WORK TO DO>
Reproduce the data below word for word, starting at the line containing "You are a GUI" and ending at the line containing "click(77, 77)", with both of those lines included. Leave the pictures out of your answer.

:: MATERIAL SUPPLIED

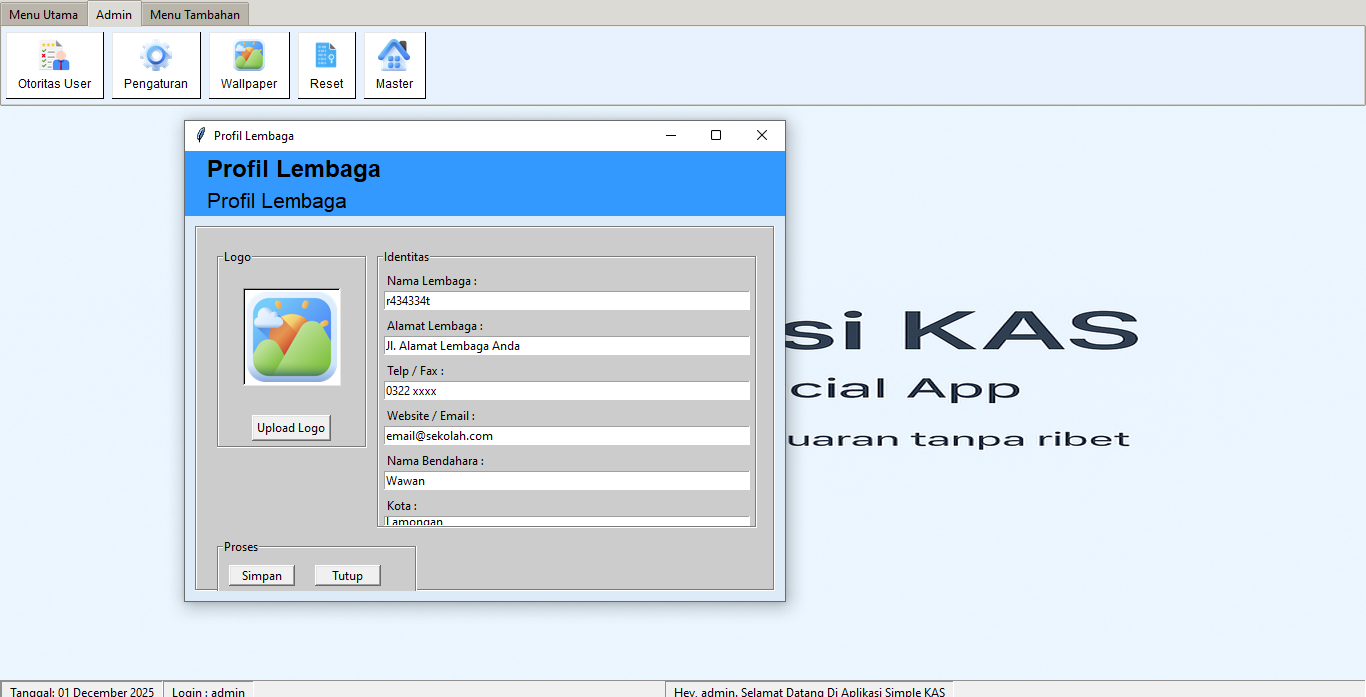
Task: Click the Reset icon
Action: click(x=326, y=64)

::::
:: MATERIAL SUPPLIED

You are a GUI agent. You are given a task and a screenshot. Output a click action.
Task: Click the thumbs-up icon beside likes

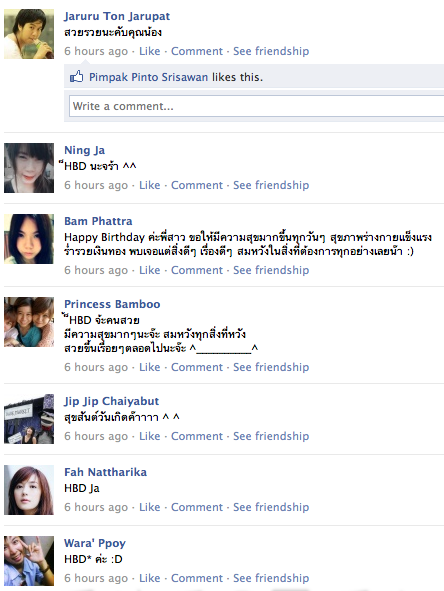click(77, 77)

::::
:: MATERIAL SUPPLIED

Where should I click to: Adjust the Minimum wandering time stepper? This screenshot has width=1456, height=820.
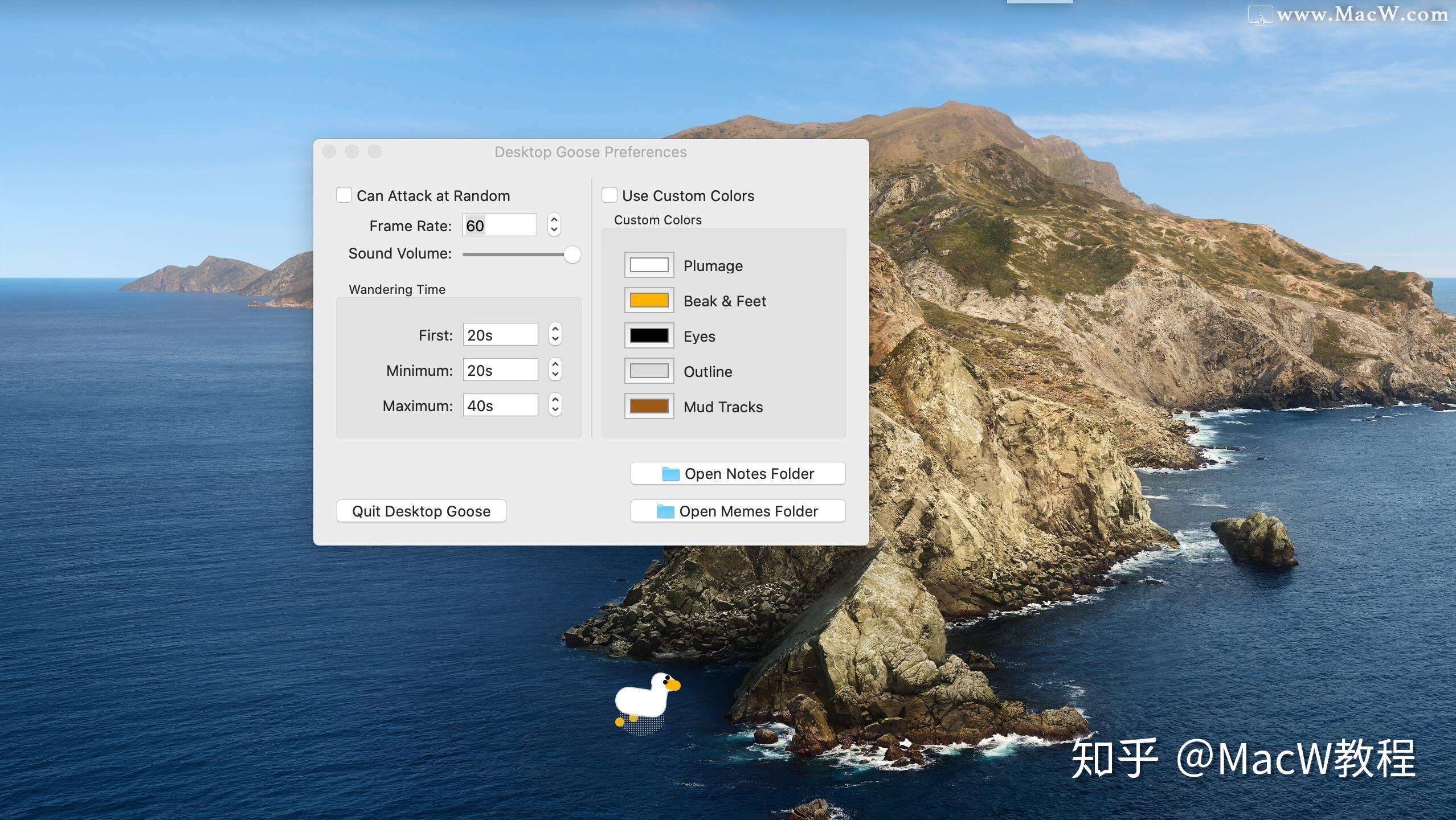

::::

SOLUTION BELOW>
You are a GUI agent. You are given a task and a screenshot. Output a click action.
Task: Click the thumbs-up icon beside likes

click(77, 77)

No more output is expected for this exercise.